_AUFGABEN_
(a) Überarbeite im Textauszug über die Haftung in der GmbH den Abschnitt, der mit den Worten „von Malte Drews, Diplom-Jurist“ beginnt und mit „vielleicht suggerieren könnte.“ endet, und ersetze darin „beschränkte Haftung“ durch „begrenzte Haftung“.
(b) Nenne alle Wörter aus der Wortfamilie von „haften“, die im Absatz des Textauszugs stehen, der mit „Wird ein Unternehmen gegründet“ beginnt.
---------- TEXTAUSZUG
Haftungsrisiken des Geschäftsführers in der Krise der GmbH

von Malte Drews, Diplom-Jurist und Promotionsstudent an der Christian-Albrechts-Universität zu Kiel

„Die Geschäftsführer haben in den Angelegenheiten der Gesellschaft die Sorgfalt eines ordentlichen Geschäftsmannes anzuwenden.“

– § 43 Abs. 1 GmbHG

Haftung der Gesellschaft und Gesellschafter

Wird ein Unternehmen gegründet, steht an vorderster Stelle die Frage nach der Wahl der Gesellschaftsform, dabei wird sich häufig für die GmbH entschieden, deren entscheidender Vorteil bereits im Namen steckt: beschränkte Haftung. Das bedeutet, dass die Gesellschafter als Anteilseigner mit ihrer Einlage das Stammkapital der GmbH erbracht haben und somit grundsätzlich für Ansprüche gegen die GmbH nicht mehr mit ihrem privaten Vermögen haften. Die GmbH dagegen haftet selbstverständlich mit ihrem gesamten Vermögen und nicht nur in Höhe des Stammkapitals, wie der Name vielleicht suggerieren könnte.
--------------------
---------- ROHDATEN
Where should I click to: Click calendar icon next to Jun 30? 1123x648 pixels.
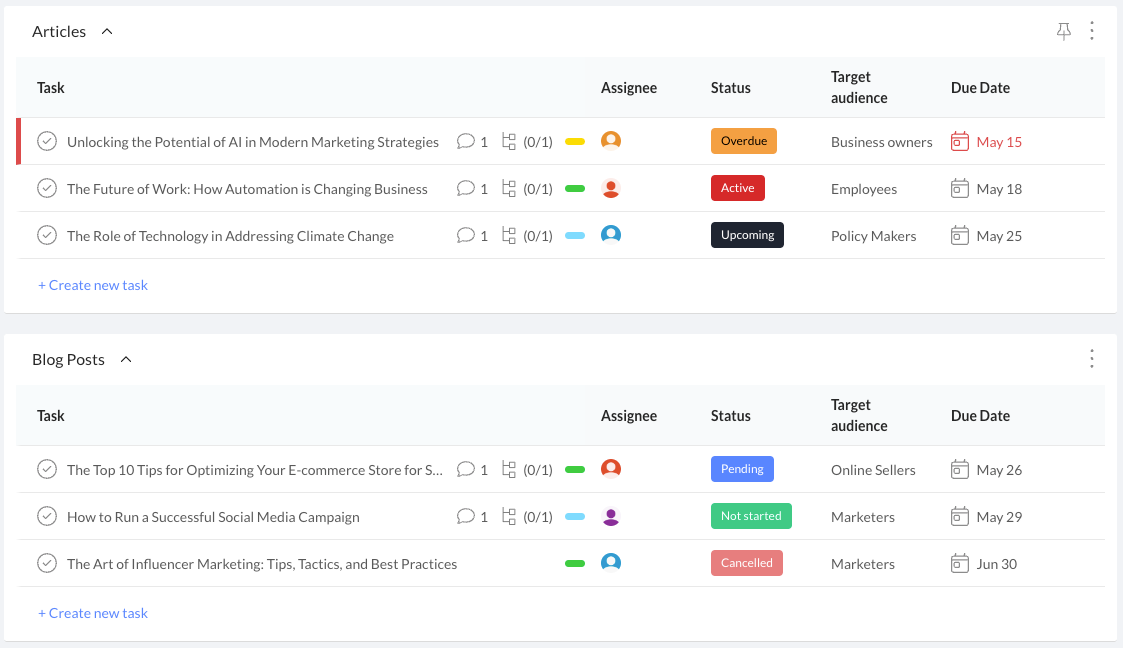pos(960,564)
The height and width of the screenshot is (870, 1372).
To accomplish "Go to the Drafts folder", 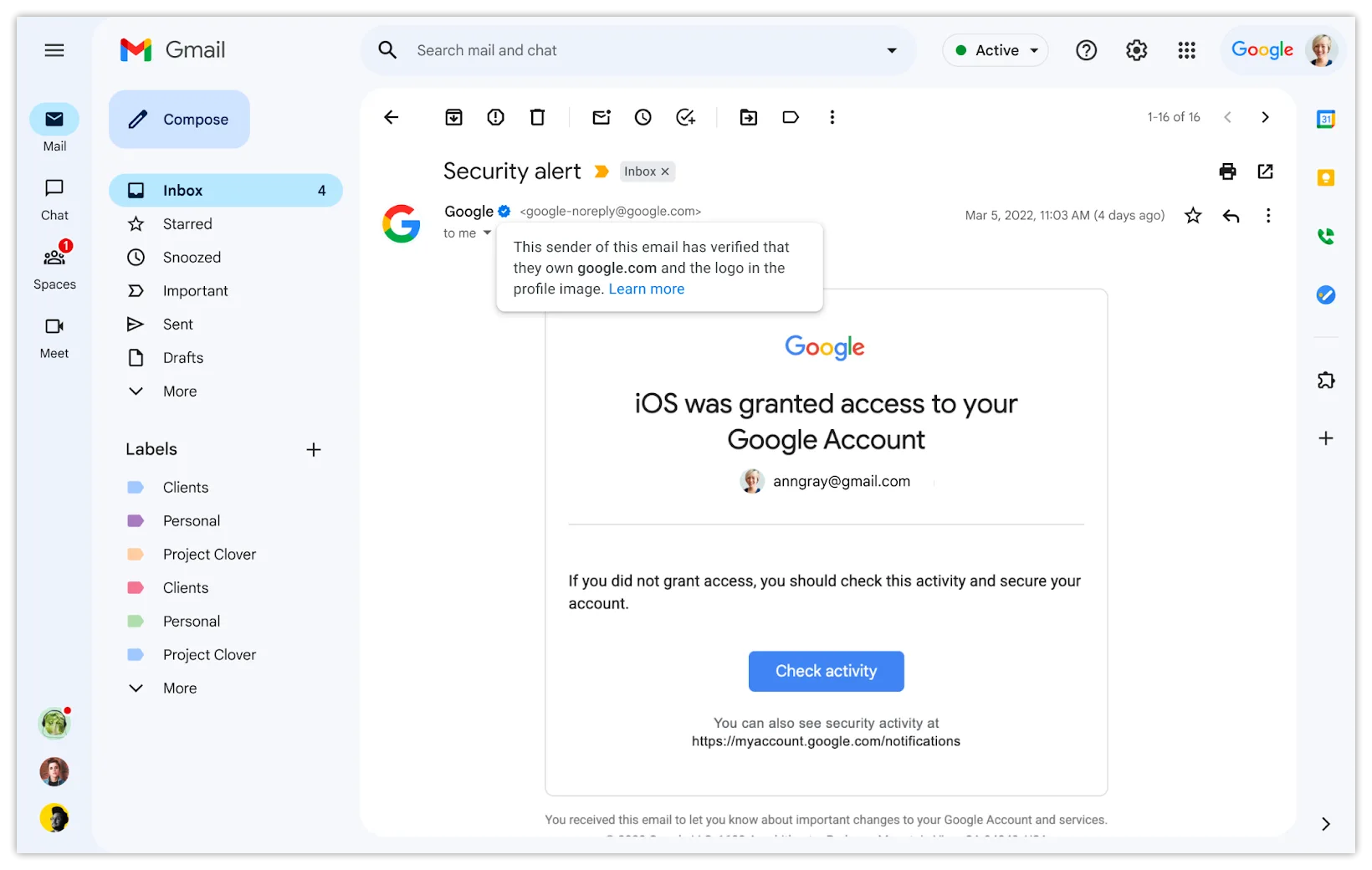I will [x=183, y=358].
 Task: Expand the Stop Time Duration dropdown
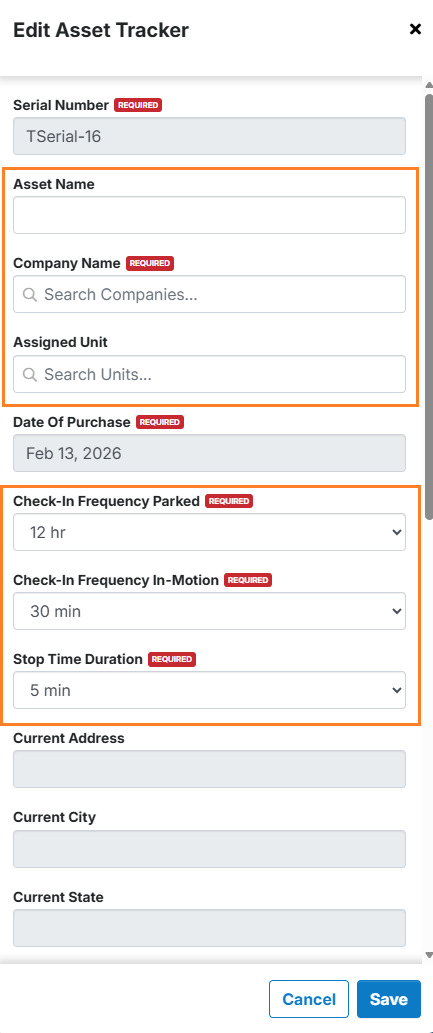(x=210, y=690)
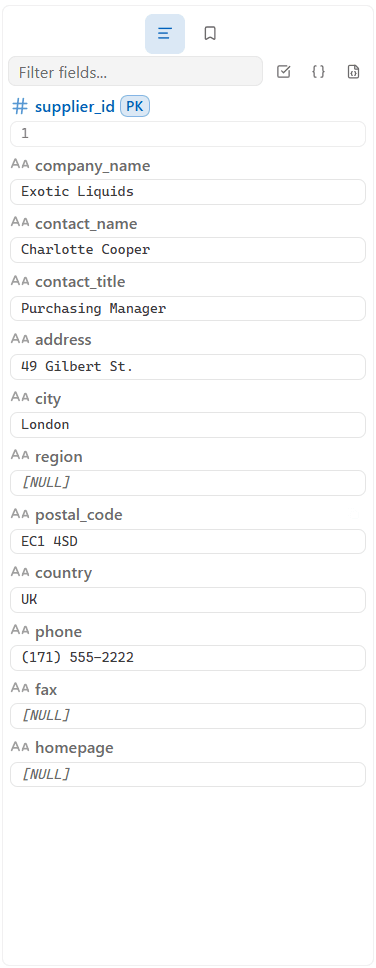Toggle the checkbox icon beside filter

283,72

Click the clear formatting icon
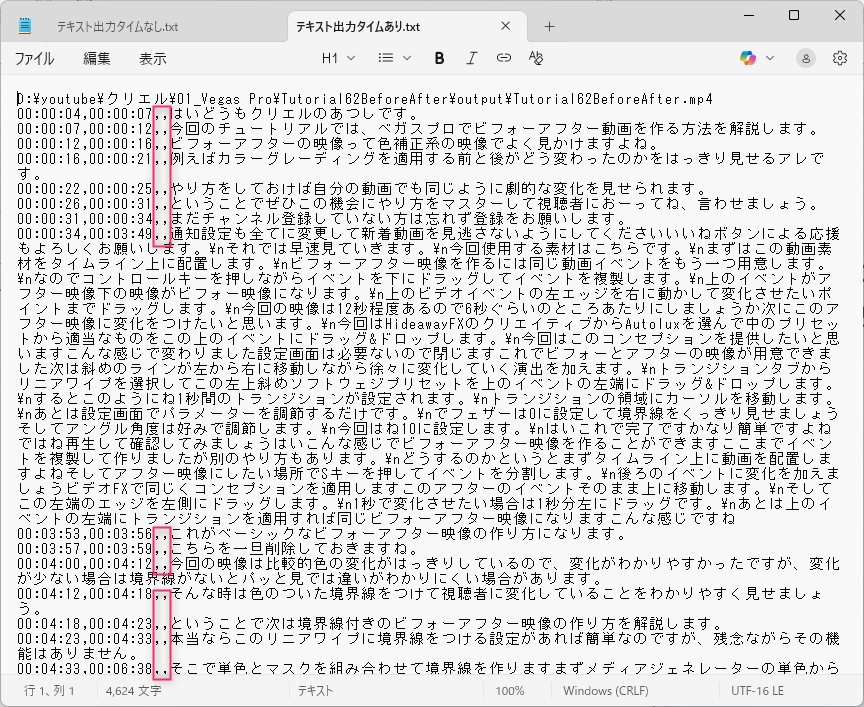coord(535,58)
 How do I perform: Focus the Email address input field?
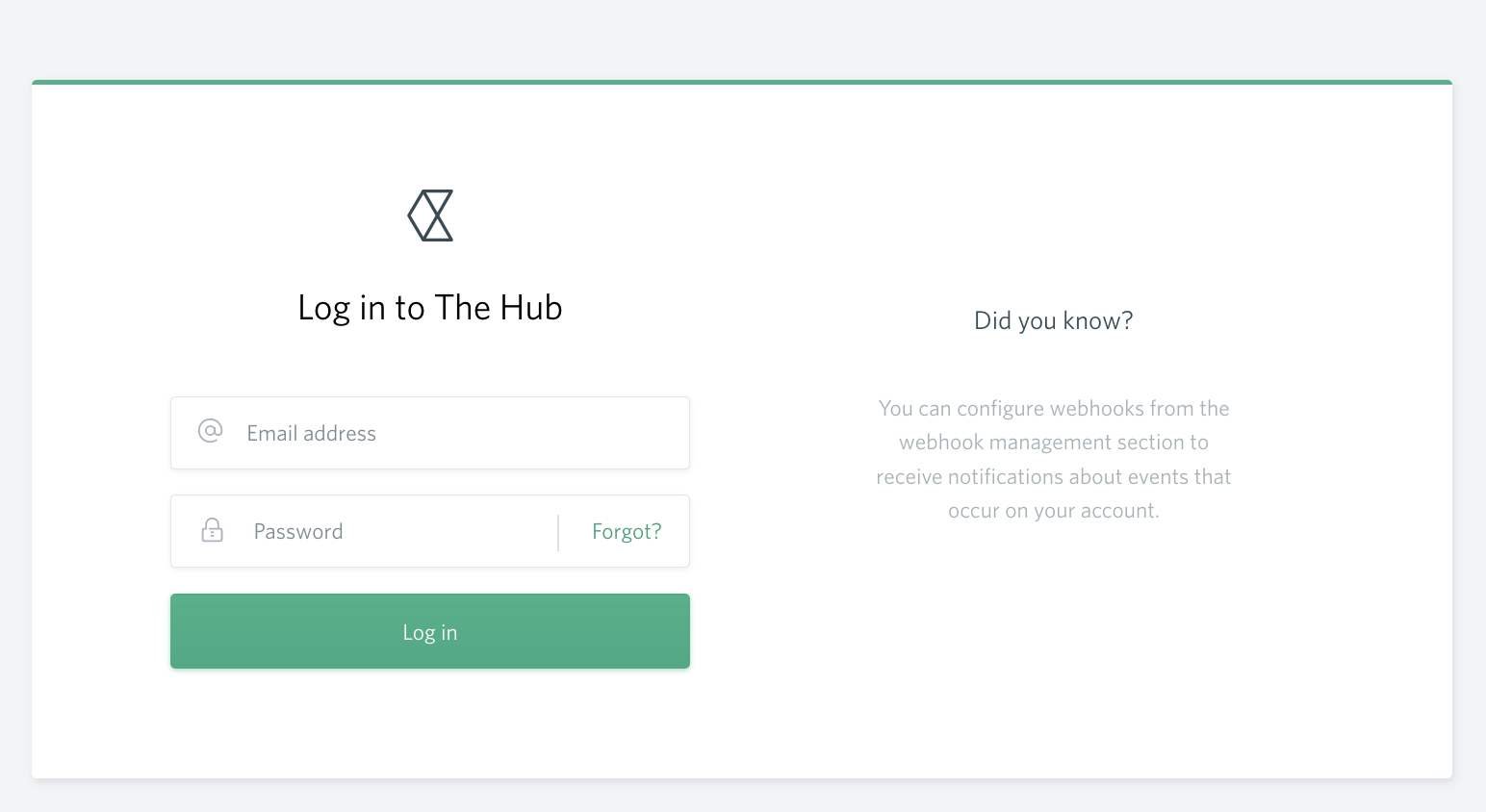click(462, 433)
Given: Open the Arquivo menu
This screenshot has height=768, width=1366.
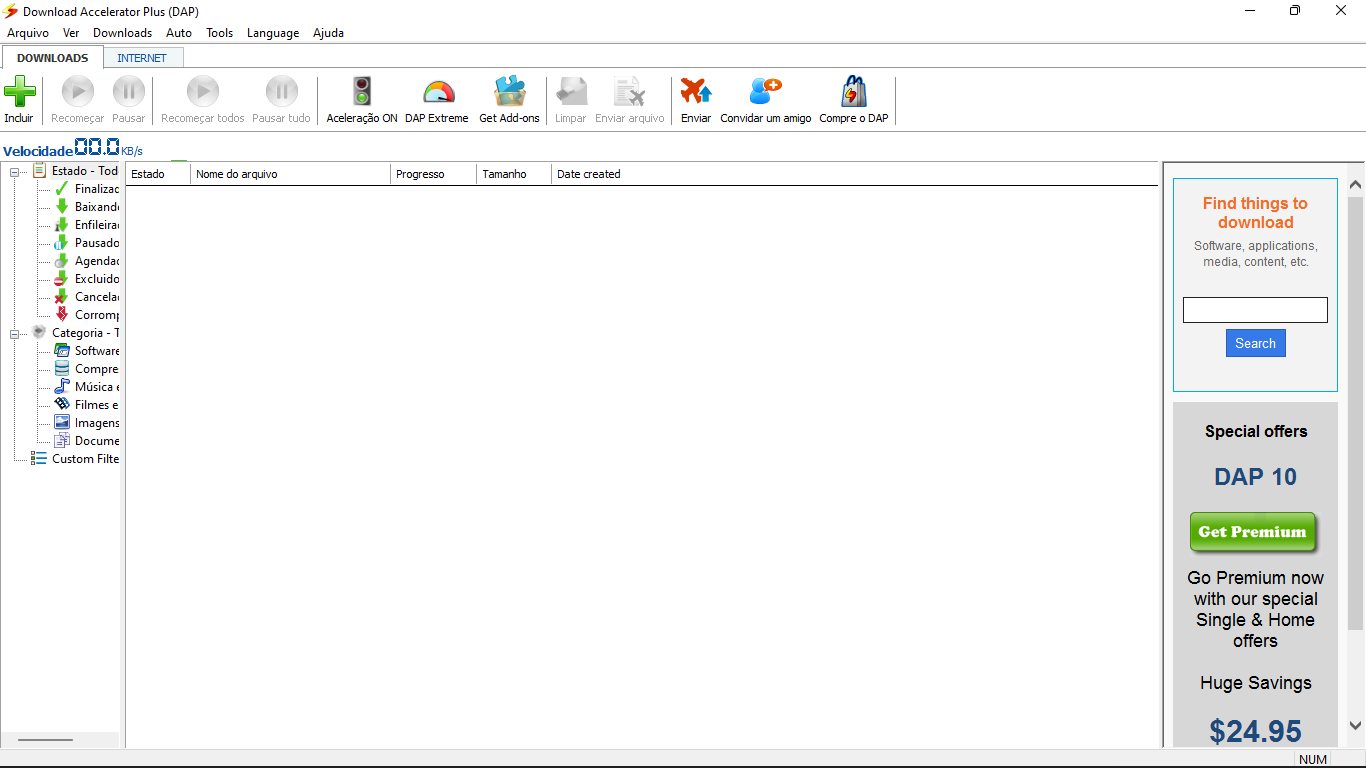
--------------------
_ANTWORTEN JE AUFGABE_
(a)
von Malte Drews, Diplom-Jurist und Promotionsstudent an der Christian-Albrechts-Universität zu Kiel

„Die Geschäftsführer haben in den Angelegenheiten der Gesellschaft die Sorgfalt eines ordentlichen Geschäftsmannes anzuwenden.“

– § 43 Abs. 1 GmbHG

Haftung der Gesellschaft und Gesellschafter

Wird ein Unternehmen gegründet, steht an vorderster Stelle die Frage nach der Wahl der Gesellschaftsform, dabei wird sich häufig für die GmbH entschieden, deren entscheidender Vorteil bereits im Namen steckt: begrenzte Haftung. Das bedeutet, dass die Gesellschafter als Anteilseigner mit ihrer Einlage das Stammkapital der GmbH erbracht haben und somit grundsätzlich für Ansprüche gegen die GmbH nicht mehr mit ihrem privaten Vermögen haften. Die GmbH dagegen haftet selbstverständlich mit ihrem gesamten Vermögen und nicht nur in Höhe des Stammkapitals, wie der Name vielleicht suggerieren könnte.

(b) Haftung, haften, haftet